>> Start Recorded information
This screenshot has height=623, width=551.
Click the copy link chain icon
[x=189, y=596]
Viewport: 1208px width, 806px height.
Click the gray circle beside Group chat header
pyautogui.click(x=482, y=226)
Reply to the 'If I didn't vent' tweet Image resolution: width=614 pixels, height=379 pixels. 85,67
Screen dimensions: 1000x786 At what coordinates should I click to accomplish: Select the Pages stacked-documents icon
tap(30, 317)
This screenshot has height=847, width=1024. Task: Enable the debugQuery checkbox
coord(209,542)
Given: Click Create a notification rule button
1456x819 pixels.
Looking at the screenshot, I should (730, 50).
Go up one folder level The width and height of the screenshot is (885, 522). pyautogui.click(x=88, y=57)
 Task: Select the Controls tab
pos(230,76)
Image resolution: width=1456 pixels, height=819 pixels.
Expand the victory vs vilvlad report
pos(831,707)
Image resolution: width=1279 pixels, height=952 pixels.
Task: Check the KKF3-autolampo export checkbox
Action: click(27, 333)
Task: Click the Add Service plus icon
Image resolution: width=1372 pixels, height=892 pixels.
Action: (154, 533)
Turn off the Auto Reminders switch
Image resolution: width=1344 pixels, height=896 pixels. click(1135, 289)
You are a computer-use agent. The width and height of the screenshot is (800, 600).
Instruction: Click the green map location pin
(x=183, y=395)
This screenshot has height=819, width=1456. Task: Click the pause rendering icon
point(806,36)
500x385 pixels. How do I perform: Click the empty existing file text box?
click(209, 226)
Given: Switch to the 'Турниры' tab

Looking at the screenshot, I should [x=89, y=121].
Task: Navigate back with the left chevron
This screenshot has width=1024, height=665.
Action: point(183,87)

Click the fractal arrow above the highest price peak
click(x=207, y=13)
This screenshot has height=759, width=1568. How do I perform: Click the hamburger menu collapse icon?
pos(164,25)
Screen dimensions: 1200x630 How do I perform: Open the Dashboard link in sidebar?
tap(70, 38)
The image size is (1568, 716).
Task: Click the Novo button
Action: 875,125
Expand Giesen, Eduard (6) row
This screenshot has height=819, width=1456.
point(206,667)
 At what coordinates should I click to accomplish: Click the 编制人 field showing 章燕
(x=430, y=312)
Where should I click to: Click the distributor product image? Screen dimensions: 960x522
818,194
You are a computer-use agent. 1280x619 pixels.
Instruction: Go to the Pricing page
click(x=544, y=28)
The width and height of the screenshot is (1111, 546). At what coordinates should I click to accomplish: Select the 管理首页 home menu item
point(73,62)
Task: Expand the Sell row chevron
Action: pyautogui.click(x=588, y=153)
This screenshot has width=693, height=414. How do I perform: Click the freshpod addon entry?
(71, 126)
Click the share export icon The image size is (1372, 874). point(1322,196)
>> End Recorded information
* **Goal of the exercise**: Copy out the rows between the line holding "Task: Select the Controls tab" and the line holding "Looking at the screenshot, I should [x=89, y=121].", inclusive, without changing anything.

* **Complete answer**:
 Task: Select the Controls tab
pos(230,76)
Image resolution: width=1456 pixels, height=819 pixels.
Expand the victory vs vilvlad report
pos(831,707)
Image resolution: width=1279 pixels, height=952 pixels.
Task: Check the KKF3-autolampo export checkbox
Action: click(27, 333)
Task: Click the Add Service plus icon
Image resolution: width=1372 pixels, height=892 pixels.
Action: (154, 533)
Turn off the Auto Reminders switch
Image resolution: width=1344 pixels, height=896 pixels. click(1135, 289)
You are a computer-use agent. The width and height of the screenshot is (800, 600).
Instruction: Click the green map location pin
(x=183, y=395)
This screenshot has height=819, width=1456. Task: Click the pause rendering icon
point(806,36)
500x385 pixels. How do I perform: Click the empty existing file text box?
click(209, 226)
Given: Switch to the 'Турниры' tab

Looking at the screenshot, I should [x=89, y=121].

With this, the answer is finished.